Your assignment
Repeat exactly, and nothing more, the lines from the one that includes "Task: Select the Live time range" through the final line of the entries; skip the pictures.
===== Data supplied
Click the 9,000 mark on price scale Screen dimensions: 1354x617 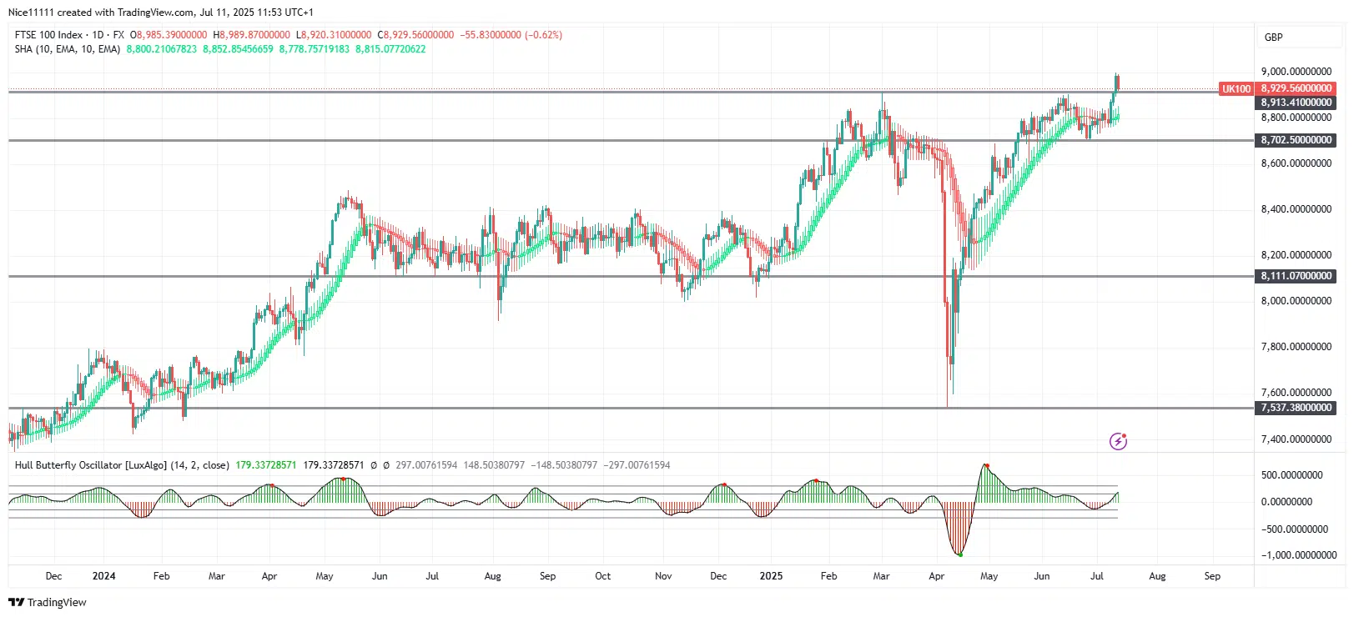[x=1296, y=72]
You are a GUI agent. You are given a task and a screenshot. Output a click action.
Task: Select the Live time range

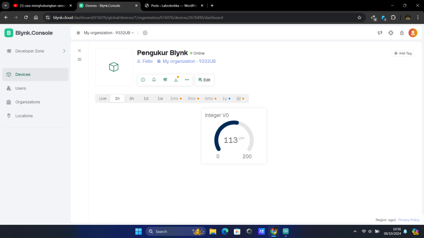[x=103, y=99]
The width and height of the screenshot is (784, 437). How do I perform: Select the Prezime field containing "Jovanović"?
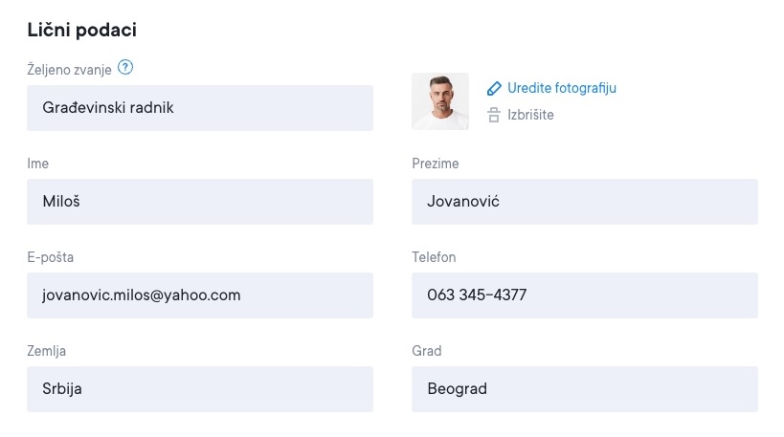coord(584,202)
==========
Task result
Task: Select the Live time range

[x=103, y=99]
The width and height of the screenshot is (784, 437). How do I perform: Select the Prezime field containing "Jovanović"?
coord(584,202)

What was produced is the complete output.